I notice something is missing from my brother’s eyes. They are red and the lids are heavy and a dull cast covers them.

“Why?”

“It’s a project I’m working on with Daddy,” he says. He seems unsure of the words, and he gazes at the concrete floor of the workshop and then back at the black band he has painted on the glass. “It’s a secret.”

“Are you gonna come back inside?” I ask.

“Not for a while,” Toby says. He dips the brush into the bucket and stirs the black paint gravely.
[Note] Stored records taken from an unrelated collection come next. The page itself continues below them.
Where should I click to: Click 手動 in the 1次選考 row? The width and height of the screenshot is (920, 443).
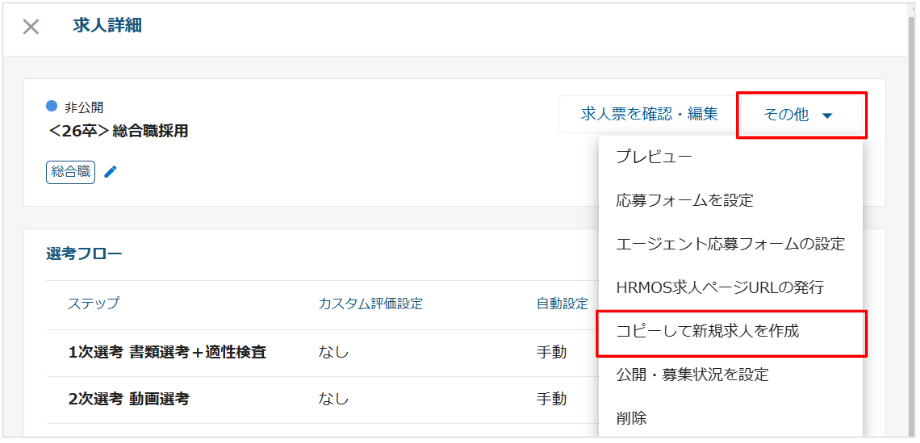[x=551, y=352]
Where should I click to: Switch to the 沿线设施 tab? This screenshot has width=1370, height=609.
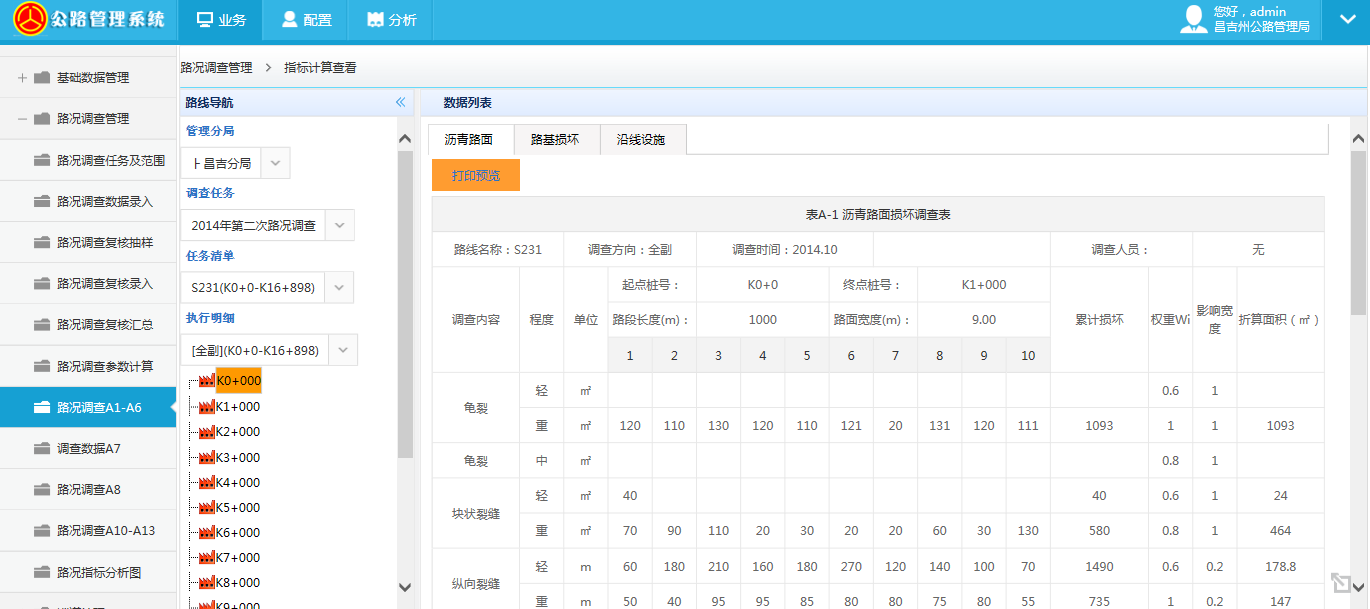pyautogui.click(x=641, y=140)
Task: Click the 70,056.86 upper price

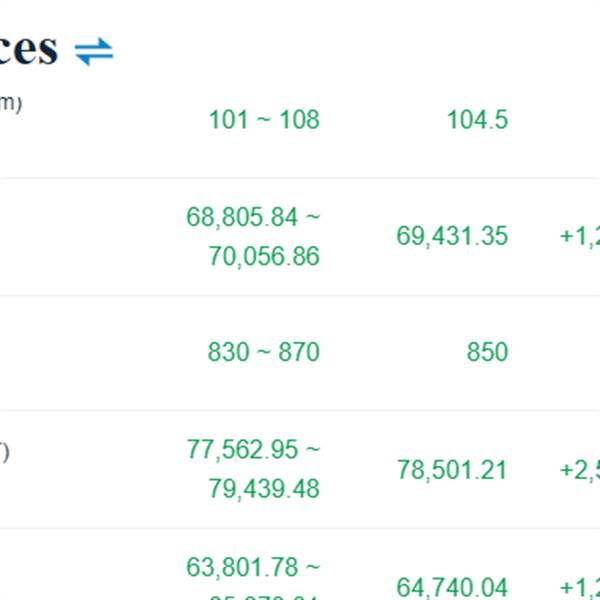Action: pyautogui.click(x=264, y=257)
“Why not?” I’m desperate for information, and even though I see my brother pulling into his thoughts, moving away from me as surely as if he were being dragged behind a speeding truck, I persist. “What happened? What did you do?”

“You better go on inside, now,” he says.

I look past him into my father’s shop. The space was always off limits to us unless we had permission from our father to enter it for a tool or a can of oil. It is large, a converted two-car garage. The floor is clean and cleared except for the army cot, which Toby has made up neatly with sheets and a blanket. The workbenches form a large L in the far corner, and they are similarly devoid of clutter. Neatly organized shelves run floor to ceiling on the right just beyond the cot.